Saved data entries:

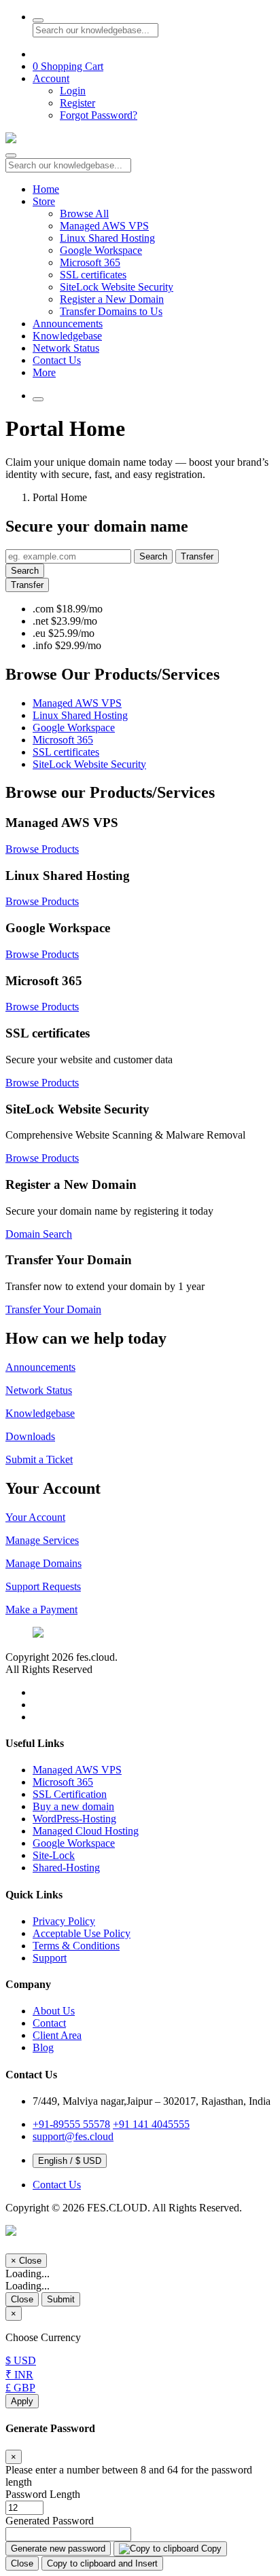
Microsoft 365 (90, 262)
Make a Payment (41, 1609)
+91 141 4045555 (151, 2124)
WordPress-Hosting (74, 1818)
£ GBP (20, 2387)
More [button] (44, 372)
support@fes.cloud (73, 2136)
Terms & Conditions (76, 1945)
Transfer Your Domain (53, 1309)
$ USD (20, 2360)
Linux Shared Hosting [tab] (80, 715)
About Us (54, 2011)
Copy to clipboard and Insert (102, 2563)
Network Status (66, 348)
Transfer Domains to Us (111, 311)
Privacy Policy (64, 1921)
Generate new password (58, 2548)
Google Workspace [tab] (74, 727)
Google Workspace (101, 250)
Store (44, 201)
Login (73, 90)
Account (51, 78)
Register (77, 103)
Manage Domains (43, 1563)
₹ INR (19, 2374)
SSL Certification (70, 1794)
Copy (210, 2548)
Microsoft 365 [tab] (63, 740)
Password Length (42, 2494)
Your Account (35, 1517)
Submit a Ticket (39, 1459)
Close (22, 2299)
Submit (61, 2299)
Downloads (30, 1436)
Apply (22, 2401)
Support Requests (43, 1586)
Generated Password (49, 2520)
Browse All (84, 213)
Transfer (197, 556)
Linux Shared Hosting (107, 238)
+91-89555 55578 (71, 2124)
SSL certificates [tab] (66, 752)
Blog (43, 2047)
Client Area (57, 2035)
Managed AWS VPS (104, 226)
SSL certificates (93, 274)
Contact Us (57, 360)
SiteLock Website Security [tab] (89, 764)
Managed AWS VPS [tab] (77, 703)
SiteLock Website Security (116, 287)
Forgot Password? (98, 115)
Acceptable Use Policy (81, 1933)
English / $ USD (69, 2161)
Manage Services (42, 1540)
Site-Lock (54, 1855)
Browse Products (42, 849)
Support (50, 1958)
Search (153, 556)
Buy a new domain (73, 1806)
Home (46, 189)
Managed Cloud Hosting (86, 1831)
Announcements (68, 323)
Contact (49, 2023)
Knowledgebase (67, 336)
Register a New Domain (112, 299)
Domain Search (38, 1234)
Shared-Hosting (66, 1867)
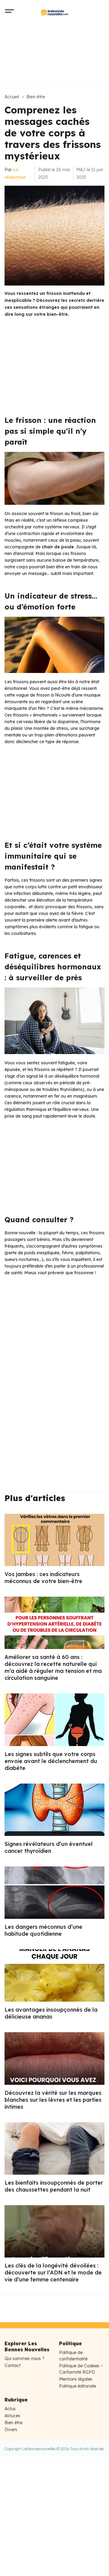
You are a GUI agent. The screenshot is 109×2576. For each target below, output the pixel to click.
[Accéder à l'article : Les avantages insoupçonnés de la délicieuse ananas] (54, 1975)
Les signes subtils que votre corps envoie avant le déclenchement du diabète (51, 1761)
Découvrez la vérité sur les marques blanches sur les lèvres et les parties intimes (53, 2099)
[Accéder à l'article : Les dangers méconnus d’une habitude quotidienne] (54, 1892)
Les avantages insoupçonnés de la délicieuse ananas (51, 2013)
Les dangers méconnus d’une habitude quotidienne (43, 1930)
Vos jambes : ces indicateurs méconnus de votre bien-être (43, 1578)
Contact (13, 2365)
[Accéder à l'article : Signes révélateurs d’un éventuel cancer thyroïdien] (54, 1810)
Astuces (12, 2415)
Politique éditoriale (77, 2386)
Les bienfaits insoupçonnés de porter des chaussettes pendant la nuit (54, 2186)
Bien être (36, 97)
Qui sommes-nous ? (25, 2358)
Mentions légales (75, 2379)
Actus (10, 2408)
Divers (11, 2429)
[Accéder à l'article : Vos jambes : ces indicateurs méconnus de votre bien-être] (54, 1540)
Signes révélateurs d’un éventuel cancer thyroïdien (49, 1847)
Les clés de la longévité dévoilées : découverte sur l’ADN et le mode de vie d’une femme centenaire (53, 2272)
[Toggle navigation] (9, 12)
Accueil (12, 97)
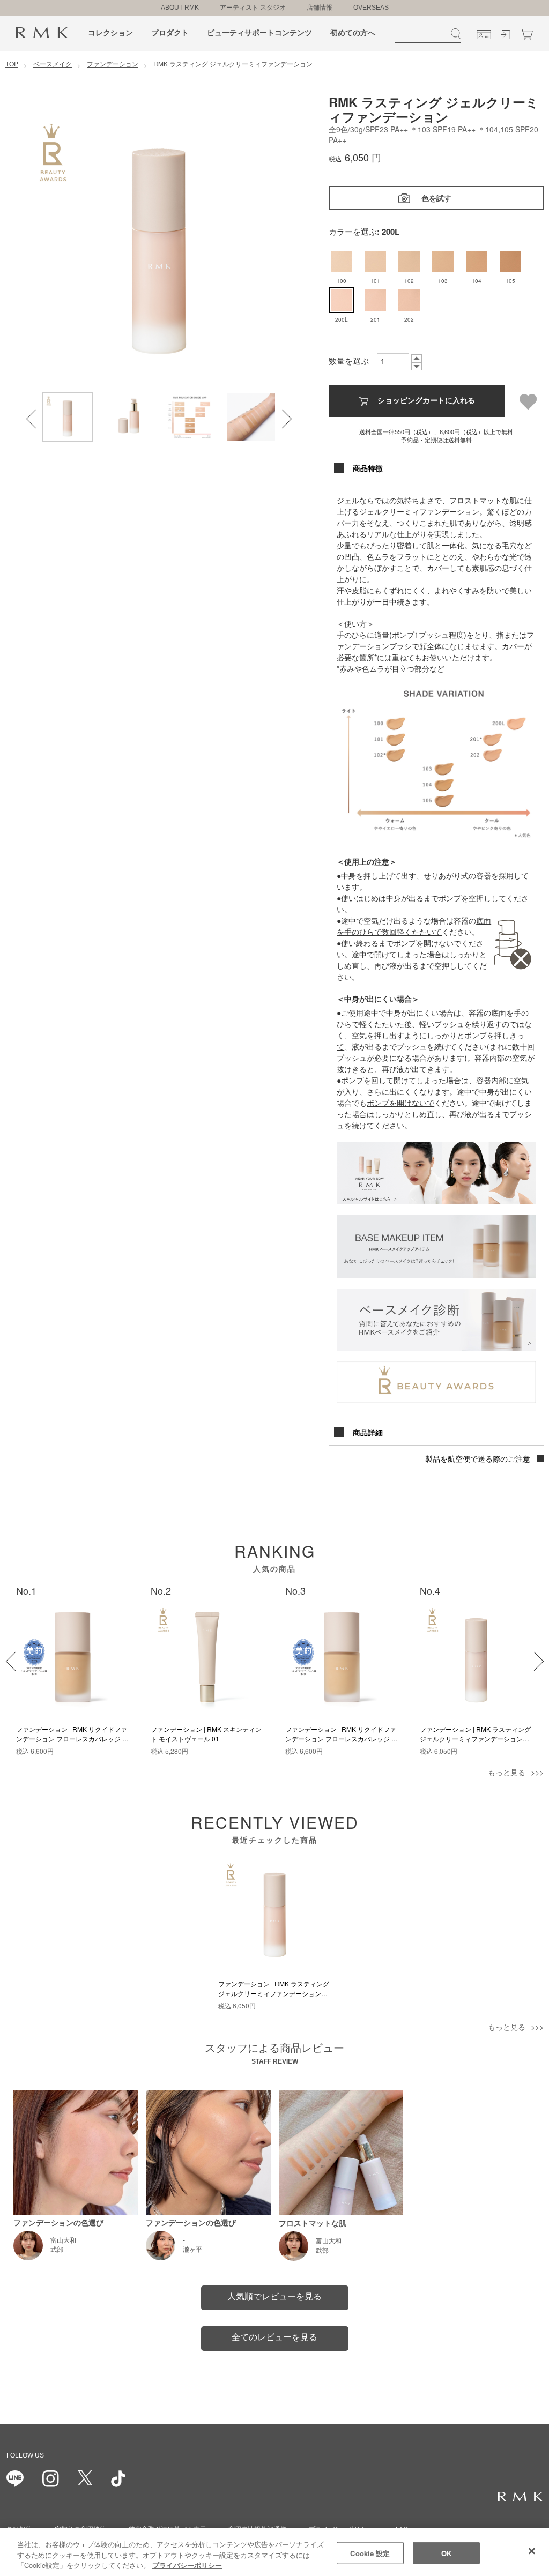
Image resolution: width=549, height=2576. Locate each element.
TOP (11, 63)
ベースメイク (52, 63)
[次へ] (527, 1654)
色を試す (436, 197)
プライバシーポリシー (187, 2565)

==

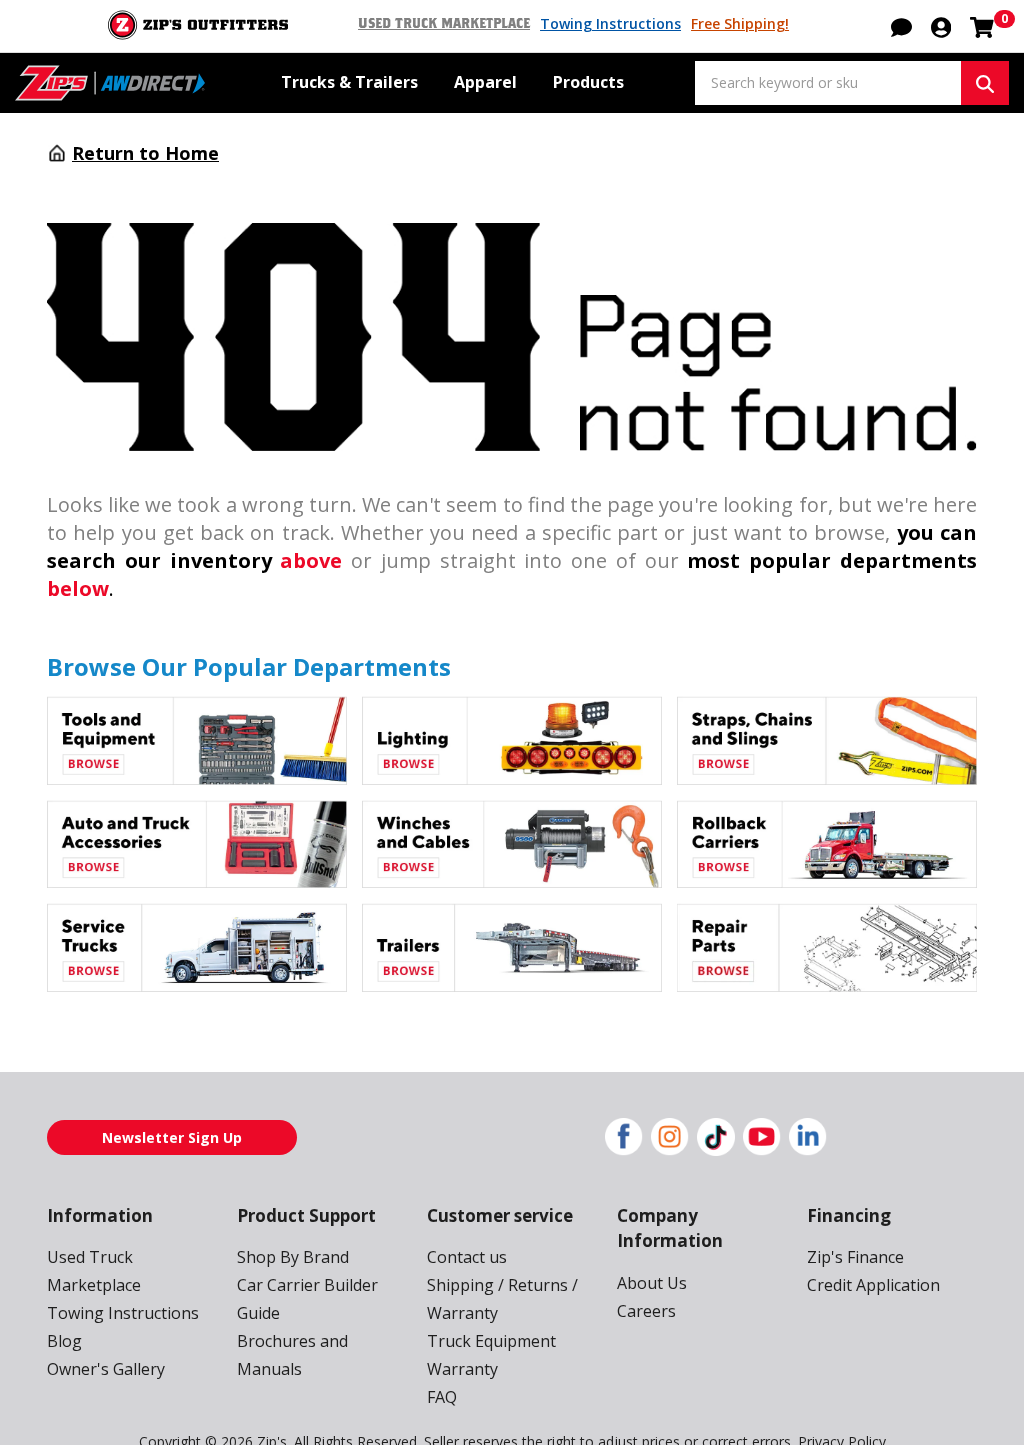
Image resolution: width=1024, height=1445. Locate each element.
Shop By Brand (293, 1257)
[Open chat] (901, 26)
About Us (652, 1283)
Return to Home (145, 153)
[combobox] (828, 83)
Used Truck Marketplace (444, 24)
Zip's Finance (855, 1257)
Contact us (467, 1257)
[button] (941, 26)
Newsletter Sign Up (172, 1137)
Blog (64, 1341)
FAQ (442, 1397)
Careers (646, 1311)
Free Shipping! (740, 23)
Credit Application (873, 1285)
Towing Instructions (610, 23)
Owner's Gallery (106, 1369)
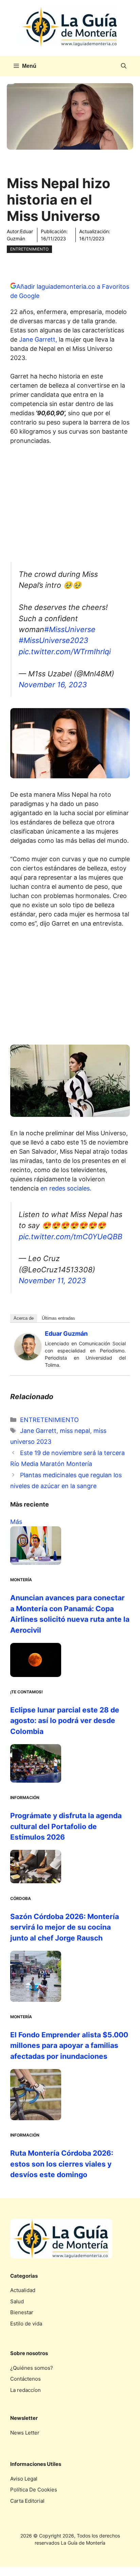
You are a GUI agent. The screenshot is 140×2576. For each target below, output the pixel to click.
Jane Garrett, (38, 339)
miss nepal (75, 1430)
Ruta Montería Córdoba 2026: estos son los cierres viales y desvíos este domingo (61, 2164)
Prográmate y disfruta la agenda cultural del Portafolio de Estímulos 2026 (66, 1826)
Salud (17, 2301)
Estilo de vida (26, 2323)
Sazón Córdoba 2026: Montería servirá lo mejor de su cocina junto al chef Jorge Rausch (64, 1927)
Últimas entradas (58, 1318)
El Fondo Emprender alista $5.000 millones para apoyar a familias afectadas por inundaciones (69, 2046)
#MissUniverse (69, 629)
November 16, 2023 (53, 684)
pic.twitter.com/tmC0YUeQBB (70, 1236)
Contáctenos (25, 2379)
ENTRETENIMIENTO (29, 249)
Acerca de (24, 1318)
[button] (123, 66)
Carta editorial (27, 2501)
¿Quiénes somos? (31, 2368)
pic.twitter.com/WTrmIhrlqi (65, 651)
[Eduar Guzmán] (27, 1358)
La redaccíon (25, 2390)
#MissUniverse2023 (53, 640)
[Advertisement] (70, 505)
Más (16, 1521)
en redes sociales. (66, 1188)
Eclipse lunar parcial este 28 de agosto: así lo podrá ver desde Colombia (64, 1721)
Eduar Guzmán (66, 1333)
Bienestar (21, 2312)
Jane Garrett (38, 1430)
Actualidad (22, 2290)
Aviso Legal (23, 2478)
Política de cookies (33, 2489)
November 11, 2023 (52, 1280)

■ TASK GOAL
Word for word, restate the lines above from the line containing "WordPress-Hosting (74, 1818)" through the line containing "Copy to clipboard and Insert (102, 2563)", with both included and nothing else.

■ REPLY
WordPress-Hosting (74, 1818)
£ GBP (20, 2387)
More [button] (44, 372)
support@fes.cloud (73, 2136)
Terms & Conditions (76, 1945)
Transfer Your Domain (53, 1309)
$ USD (20, 2360)
Linux Shared Hosting [tab] (80, 715)
About Us (54, 2011)
Copy to clipboard and Insert (102, 2563)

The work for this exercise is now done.